You just want your baby to be okay. Please God let my baby be okay.

Your new mantra is “I just want us to go home.” Home represents health.

Your emotions are determined by your baby’s small victories that are actually huge milestones. When a baby’s original birth weight is one pound, gaining another pound is to be celebrated. The nurses hang beads outside of your baby’s isolette. “Bravery beads,” they call them. “To represent every milestone.” You stare at the beads as you cling to the hope they represent.

You focus on the victories while chasing away the fear tucked in your brain. Did I do something wrong? Could we have prevented this?

But here’s the thing: You’re not wrong. You’re not alone. The Neonatal Intensive Care Unit doctors and nurses are there. And they’ve dedicated their lives to responding to the unexpected.

They’re there: night and day. Taking care of your family. Helping to get your baby healthy. But they do so much more than that. They’re advocates for you. They represent answers and permission and reassurance. Wearing scrubs and smiles, they are the calm in the midst of a churning, turning tornado of emotional storms.

My mom, with her sweet demeanor and seal blue scrubs, has worked as a registered nurse on the NICU floor for over 30 years.
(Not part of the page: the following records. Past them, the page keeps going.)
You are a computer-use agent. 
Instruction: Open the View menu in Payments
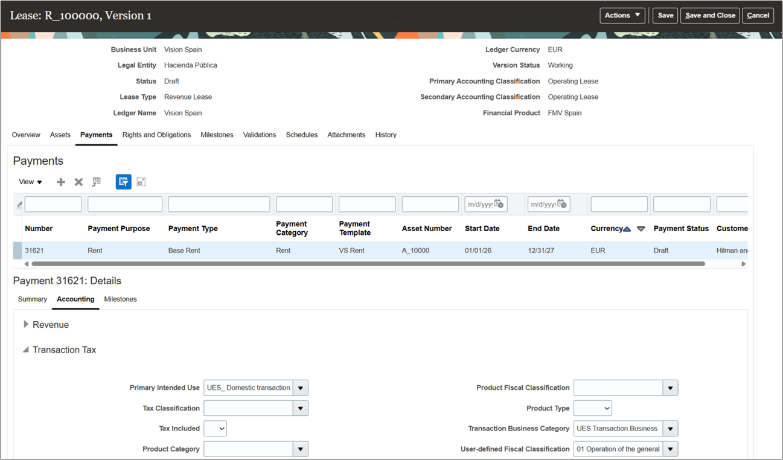coord(30,181)
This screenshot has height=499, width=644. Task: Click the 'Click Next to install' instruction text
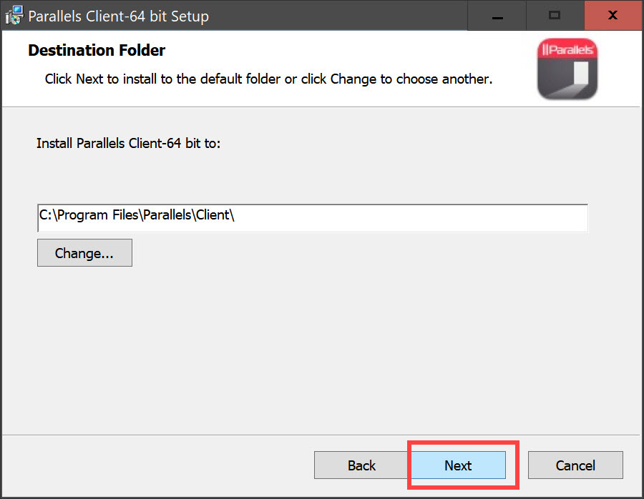point(268,79)
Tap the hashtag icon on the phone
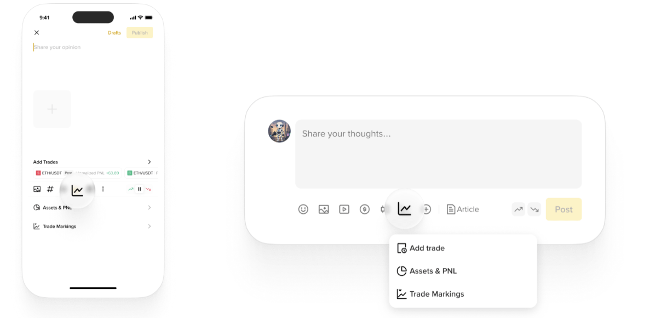Viewport: 667px width, 318px height. tap(50, 189)
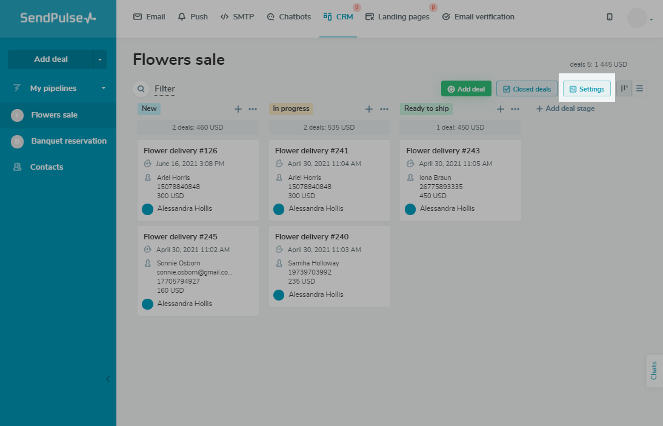Open three-dots menu of Ready to ship stage

coord(515,109)
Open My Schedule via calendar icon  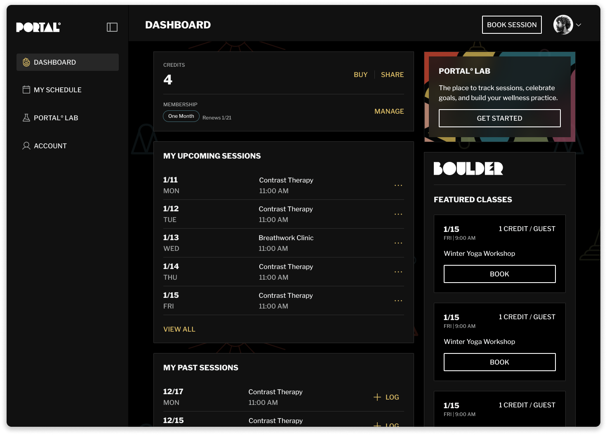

When I was younger, I would wake up with her in the mornings before she left for the hospital. I’d stand on the couch in front of our large picture window and peer outside, waving goodbye in my pink onesie pajamas, wishing she could stay home with me.

I knew she was a nurse. I knew she was going to the hospital. I knew she was leaving me to go to work.

But I didn’t know what my mother did for 12 hours a day. I didn’t understand why we had to celebrate Christmas early due to Mom’s work schedule. I didn’t understand why she had to sleep during the day due to exhausting night shifts and that’s why she kept a fan on in her room and that’s why I had to try to keep my voice down.

As I got older, though, my confusion turned into clarity. Every interaction still remains a reminder to me of why my mom’s job is more than a job, and all of those early Christmases or picture window goodbyes make sense:

When Mom gets stopped at the grocery store as proud parents pull out photos of their son or daughter ― once a tiny premature baby — now a healthy 6-year-old kicking a soccer ball in a snapshot, it’s clear.

When Mom approaches parents she recognizes and remembers at a restaurant because they’ve celebrated and cried and hugged together over the milestones of their baby years ago on the NICU floor, it’s clear.

When I’m at a craft show with Mom and she talks to a dad who points to his elementary-age son and says, “She took care of you when you were a baby,” and the boy smiles, it’s clear.

When she comes home in tears because a baby passed away, it’s clear. Heartbreaking....but clear.

When a friend who owns a floral shop in our hometown sends my mom flowers every Father’s Day because she was the one who told him he could hold his baby girl for the first time, it’s clear. So clear.

Being a nurse is not just a job. It’s a calling.

NICU nurses spend their own time and effort to decorate baby’s isolettes by cutting scrapbook paper into letters of babies’ names. They knit Christmas booties for the babies. They stamp every baby’s tiny toes and feet in the shape of a heart to make artwork for Father’s Day. They listen and they hug and they cry, too. NICU nurses live in the balance of thinking and feeling. Celebrating victories and shedding tears. They are there to stand by your side during one of the scariest experiences life has to offer.

Whenever I ask Mom why she’s stayed in the NICU all of these years, her answer is always the same: “I love the babies.” And she means it because it’s true.

September is Neonatal Intensive Care Unit month. As this month comes to a close, I think of the babies. The parents. The families. The doctors. The nurses. All of the faces who come together to celebrate highs, lows, and everything in between. And it all becomes clear.

My mother is an angel. NICU nurses are angels. They’re angels in scrubs.